There are complex historic and cultural factors at play in this discussion. Although there is no magic fix for the gaps in gender diversity in arms control and disarmament, foreign services can take proactive steps in recruitment and promotion processes.

In order to improve recruitment, managers can actively reach out to different groups of potential candidates, implementing processes that minimize unconscious bias. Foreign services can ensure that all selection panels and final applicant pools for new positions in the organization are not single-gender.

To promote transparency and encourage all candidates, gender-disaggregated data can be published systematically for all recruitment and promotion rounds, showing the gender breakdown for applications, interviews, and outcomes. In addition, foreign services can adopt policies to help eliminate harassment; introduce mandatory unconscious-bias training for all staff; and support a change of perceptions and behaviors.
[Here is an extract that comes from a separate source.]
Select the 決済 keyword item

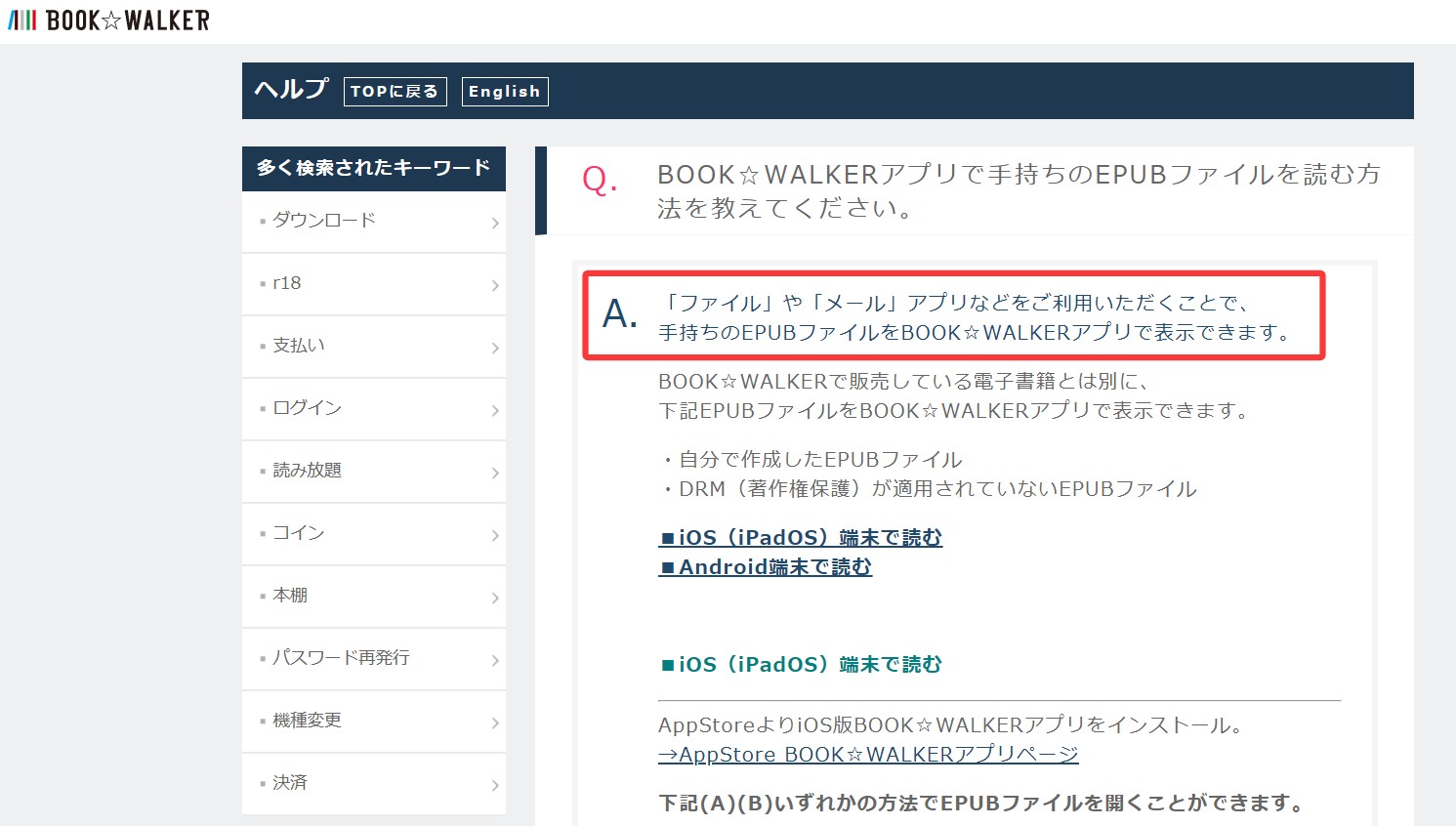290,783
The burden of proof. During our research, it became evident that not all diplomats share the view of gender equality as a prerequisite to progress on every front. Many would like to see a stronger case for including women’s voices in arms control and disarmament diplomacy. Women, it would appear, still need to justify their seat at the table.

Participants suggested more research is required to obtain evidence about how participation by women affects negotiations, placing the onus on scholars and experts to prove that the presence of women makes a difference for national and international peace and security. Yet what evidence is there that excluding women makes for better policy outcomes?

We hope that evidence-based arguments will open space for increased participation of women. Ultimately, however, a commitment to gender equality is rooted in rights and justice. Including women is the right thing to do.